-- START OF Exercise inputs --
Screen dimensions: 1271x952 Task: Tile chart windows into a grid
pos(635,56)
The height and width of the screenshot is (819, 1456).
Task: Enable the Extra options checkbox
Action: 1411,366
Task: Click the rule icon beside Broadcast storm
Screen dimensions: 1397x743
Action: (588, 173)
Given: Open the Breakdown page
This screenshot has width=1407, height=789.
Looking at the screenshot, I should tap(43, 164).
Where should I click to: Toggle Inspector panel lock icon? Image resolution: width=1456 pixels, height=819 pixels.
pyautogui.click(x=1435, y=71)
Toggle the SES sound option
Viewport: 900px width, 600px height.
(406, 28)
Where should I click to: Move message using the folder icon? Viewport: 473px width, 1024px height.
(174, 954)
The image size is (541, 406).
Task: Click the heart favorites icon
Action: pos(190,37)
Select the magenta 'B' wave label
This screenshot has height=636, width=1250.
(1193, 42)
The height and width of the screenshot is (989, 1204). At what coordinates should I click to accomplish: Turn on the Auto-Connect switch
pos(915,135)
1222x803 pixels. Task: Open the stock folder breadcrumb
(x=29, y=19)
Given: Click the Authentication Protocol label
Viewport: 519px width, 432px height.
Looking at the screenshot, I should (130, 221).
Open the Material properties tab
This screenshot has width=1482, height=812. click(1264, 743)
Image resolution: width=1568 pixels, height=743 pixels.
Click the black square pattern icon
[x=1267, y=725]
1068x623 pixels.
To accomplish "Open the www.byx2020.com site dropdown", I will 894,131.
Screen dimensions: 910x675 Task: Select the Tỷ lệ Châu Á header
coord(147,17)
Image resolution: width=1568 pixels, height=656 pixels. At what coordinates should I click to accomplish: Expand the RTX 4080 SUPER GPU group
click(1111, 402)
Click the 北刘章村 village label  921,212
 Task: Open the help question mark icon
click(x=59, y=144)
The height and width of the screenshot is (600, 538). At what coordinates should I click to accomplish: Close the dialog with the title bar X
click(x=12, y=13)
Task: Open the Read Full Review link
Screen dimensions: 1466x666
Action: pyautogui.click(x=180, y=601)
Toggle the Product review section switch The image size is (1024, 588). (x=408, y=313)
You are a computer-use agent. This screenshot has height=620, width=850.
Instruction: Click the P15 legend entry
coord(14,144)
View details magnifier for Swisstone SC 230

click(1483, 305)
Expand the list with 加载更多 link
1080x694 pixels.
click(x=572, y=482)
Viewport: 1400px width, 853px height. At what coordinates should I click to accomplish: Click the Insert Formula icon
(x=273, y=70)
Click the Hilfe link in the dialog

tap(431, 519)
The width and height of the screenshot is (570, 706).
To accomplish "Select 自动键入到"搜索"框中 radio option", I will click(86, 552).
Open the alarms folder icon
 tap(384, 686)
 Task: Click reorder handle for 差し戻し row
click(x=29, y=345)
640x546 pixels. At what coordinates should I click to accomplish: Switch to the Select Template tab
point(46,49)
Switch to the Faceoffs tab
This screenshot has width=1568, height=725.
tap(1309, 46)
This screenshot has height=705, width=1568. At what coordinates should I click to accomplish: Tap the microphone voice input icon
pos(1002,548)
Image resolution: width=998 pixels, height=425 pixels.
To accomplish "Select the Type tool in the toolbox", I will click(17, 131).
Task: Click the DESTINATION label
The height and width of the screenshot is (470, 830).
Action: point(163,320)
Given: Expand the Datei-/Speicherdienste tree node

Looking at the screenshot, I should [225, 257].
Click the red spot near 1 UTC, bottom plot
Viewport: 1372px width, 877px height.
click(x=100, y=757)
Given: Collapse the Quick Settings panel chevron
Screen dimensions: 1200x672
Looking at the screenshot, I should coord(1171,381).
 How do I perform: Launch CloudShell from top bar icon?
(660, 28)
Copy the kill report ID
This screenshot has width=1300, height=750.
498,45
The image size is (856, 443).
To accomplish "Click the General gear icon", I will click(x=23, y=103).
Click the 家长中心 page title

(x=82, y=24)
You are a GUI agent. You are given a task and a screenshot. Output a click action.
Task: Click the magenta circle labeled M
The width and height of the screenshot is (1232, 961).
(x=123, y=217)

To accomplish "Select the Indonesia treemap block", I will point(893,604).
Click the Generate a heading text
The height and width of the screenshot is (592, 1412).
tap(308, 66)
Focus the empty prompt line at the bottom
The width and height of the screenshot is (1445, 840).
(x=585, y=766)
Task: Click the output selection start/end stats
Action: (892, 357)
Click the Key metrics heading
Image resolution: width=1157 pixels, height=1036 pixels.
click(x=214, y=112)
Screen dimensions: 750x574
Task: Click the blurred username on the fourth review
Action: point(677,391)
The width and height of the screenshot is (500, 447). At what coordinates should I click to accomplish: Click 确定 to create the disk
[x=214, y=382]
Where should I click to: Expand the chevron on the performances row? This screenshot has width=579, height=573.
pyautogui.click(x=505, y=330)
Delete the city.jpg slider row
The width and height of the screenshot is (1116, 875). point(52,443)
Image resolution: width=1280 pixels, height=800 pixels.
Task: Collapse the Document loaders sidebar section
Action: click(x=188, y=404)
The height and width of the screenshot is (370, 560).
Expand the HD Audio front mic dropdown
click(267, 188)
-- END OF Exercise inputs --
● What is required
Reproduce the listing verbatim, starting at its first line and ending at the line that contains "Looking at the screenshot, I should (130, 221).", with both of those lines included.

● Result
Screen dimensions: 1271x952 Task: Tile chart windows into a grid
pos(635,56)
The height and width of the screenshot is (819, 1456).
Task: Enable the Extra options checkbox
Action: 1411,366
Task: Click the rule icon beside Broadcast storm
Screen dimensions: 1397x743
Action: (588, 173)
Given: Open the Breakdown page
This screenshot has width=1407, height=789.
Looking at the screenshot, I should tap(43, 164).
Where should I click to: Toggle Inspector panel lock icon? Image resolution: width=1456 pixels, height=819 pixels.
pyautogui.click(x=1435, y=71)
Toggle the SES sound option
Viewport: 900px width, 600px height.
(406, 28)
Where should I click to: Move message using the folder icon? Viewport: 473px width, 1024px height.
(174, 954)
The image size is (541, 406).
Task: Click the heart favorites icon
Action: pos(190,37)
Select the magenta 'B' wave label
This screenshot has height=636, width=1250.
(1193, 42)
The height and width of the screenshot is (989, 1204). At what coordinates should I click to accomplish: Turn on the Auto-Connect switch
pos(915,135)
1222x803 pixels. Task: Open the stock folder breadcrumb
(x=29, y=19)
Given: Click the Authentication Protocol label
Viewport: 519px width, 432px height.
Looking at the screenshot, I should (130, 221).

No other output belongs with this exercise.